> [Exercício escrito a]:
Transcreva na íntegra o trecho sobre as leis econômicas dos EUA.

> [Trecho fornecido]:
----
Fundamentos para os acordos

Nos EUA vigoram diversas leis que defendem interesses econômicos do país e que na prática compõem o aparato jurídico e político de suas relações internacionais. Algumas delas vigoram desde a Independência no final do século 18, como as sucessivas medidas protecionistas tarifárias e outras não-tarifárias mais recentes como a Seção 301 do Código Comercial, aprovada na década de 1970, que permite interromper qualquer importação suspeita da prática de dumping, bem como outras leis contemporâneas que interferem diretamente no funcionamento de empresas de outros países e na sua competição com as corporações estadunidenses.

Quanto à sua legislação de controle empresarial, podemos mencionar o Foreign Corrupt Practices Act (FCPA) – Lei de Práticas Corruptas no Exterior –, de 1977, que proíbe empresas estadunidenses de corromperem agentes públicos de outros países. A essa lei, seguiram a Money Laundering Control Act (MLCA) – Lei de Controle de Lavagem de Dinheiro –, de 1986, como parte da política de Guerra às Drogas; a revisão do FCPA em 1999 para incluir empresas estrangeiras com ações em bolsas nos Estados Unidos, o caso das três empresas brasileiras reportadas neste artigo, e finalmente o Abatement and Financial Anti-terrorism Act (Lei Antiterrorismo de Redução Financeira) como parte do Patriot Act (Lei Patriota) da Guerra ao Terror de 2001.
----
> [Exercício escrito b]:
Reúna todas as linhas dos registros que contêm a palavra "height", copiando cada uma delas. Diferencie maiúsculas de minúsculas.

[Registros para localizar itens descritos]
----
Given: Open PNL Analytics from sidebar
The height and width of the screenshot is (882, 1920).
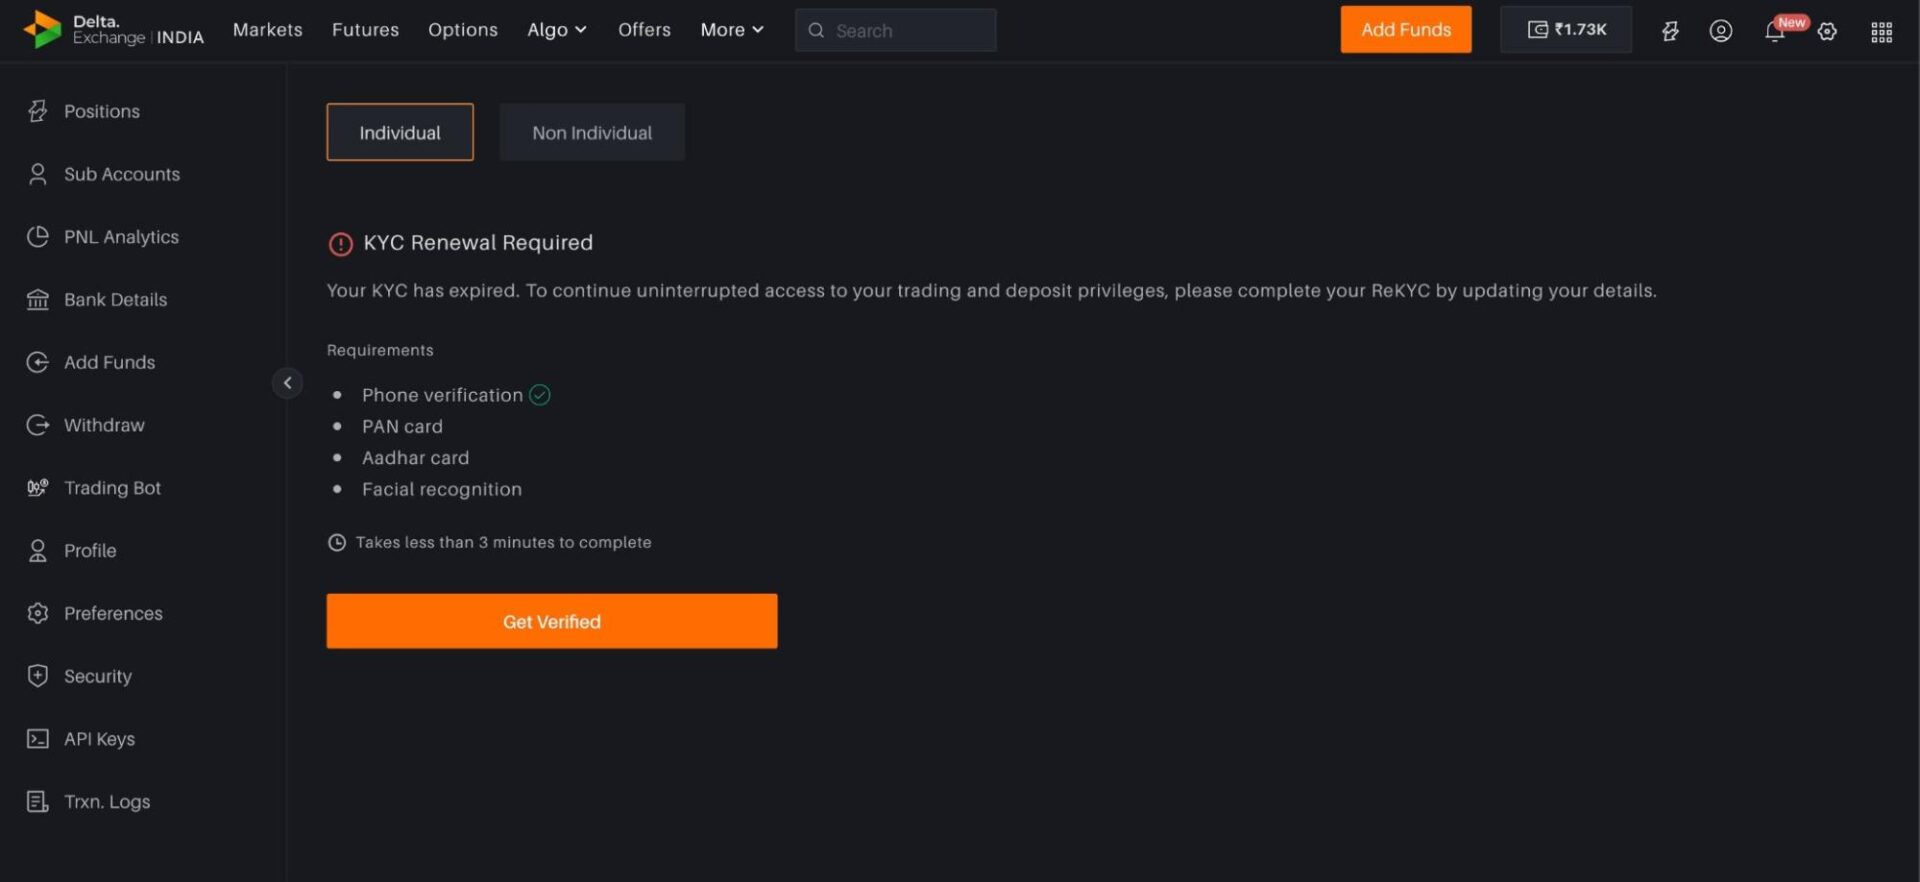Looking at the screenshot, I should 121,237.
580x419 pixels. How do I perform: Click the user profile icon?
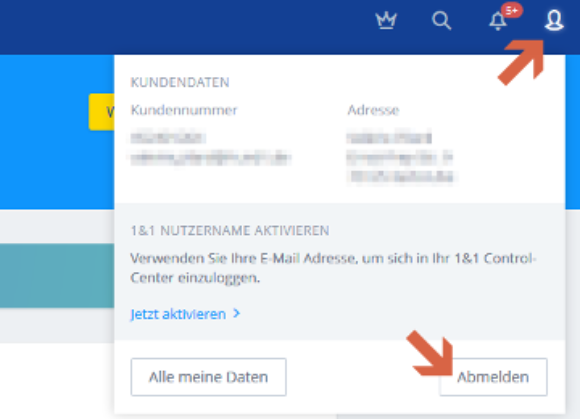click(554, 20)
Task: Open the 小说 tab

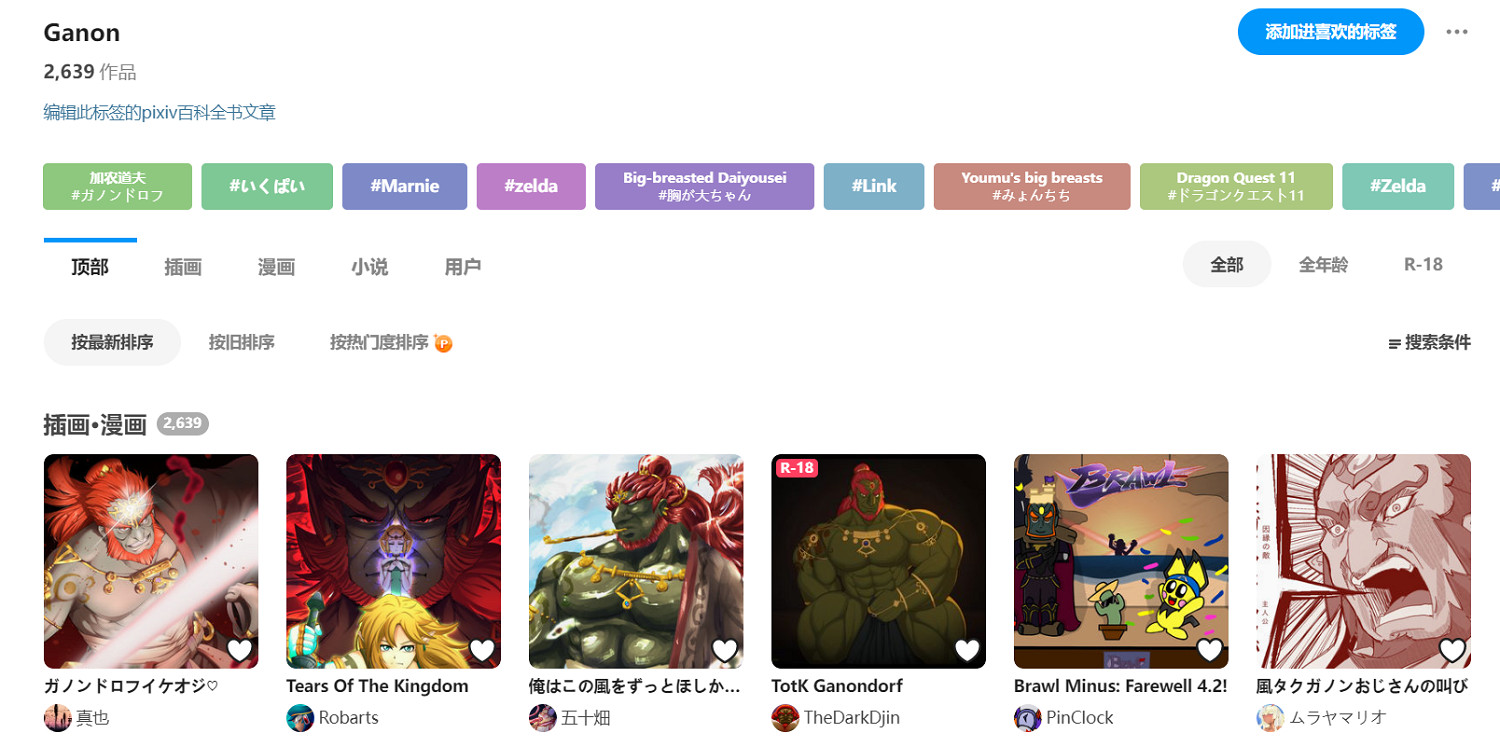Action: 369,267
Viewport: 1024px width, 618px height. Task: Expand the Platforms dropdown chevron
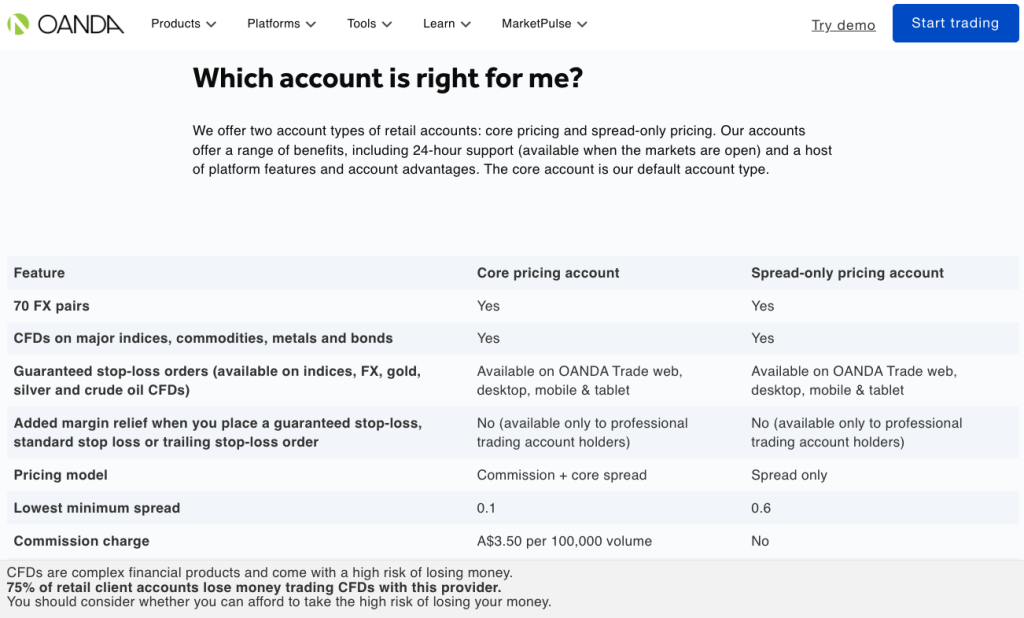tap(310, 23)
----
> [Resposta completa a]:
Fundamentos para os acordos

Nos EUA vigoram diversas leis que defendem interesses econômicos do país e que na prática compõem o aparato jurídico e político de suas relações internacionais. Algumas delas vigoram desde a Independência no final do século 18, como as sucessivas medidas protecionistas tarifárias e outras não-tarifárias mais recentes como a Seção 301 do Código Comercial, aprovada na década de 1970, que permite interromper qualquer importação suspeita da prática de dumping, bem como outras leis contemporâneas que interferem diretamente no funcionamento de empresas de outros países e na sua competição com as corporações estadunidenses.

Quanto à sua legislação de controle empresarial, podemos mencionar o Foreign Corrupt Practices Act (FCPA) – Lei de Práticas Corruptas no Exterior –, de 1977, que proíbe empresas estadunidenses de corromperem agentes públicos de outros países. A essa lei, seguiram a Money Laundering Control Act (MLCA) – Lei de Controle de Lavagem de Dinheiro –, de 1986, como parte da política de Guerra às Drogas; a revisão do FCPA em 1999 para incluir empresas estrangeiras com ações em bolsas nos Estados Unidos, o caso das três empresas brasileiras reportadas neste artigo, e finalmente o Abatement and Financial Anti-terrorism Act (Lei Antiterrorismo de Redução Financeira) como parte do Patriot Act (Lei Patriota) da Guerra ao Terror de 2001.

> [Resposta completa b]:
The height and width of the screenshot is (882, 1920).
Viewport: 1024px width, 618px height. Task: Expand the Platforms dropdown chevron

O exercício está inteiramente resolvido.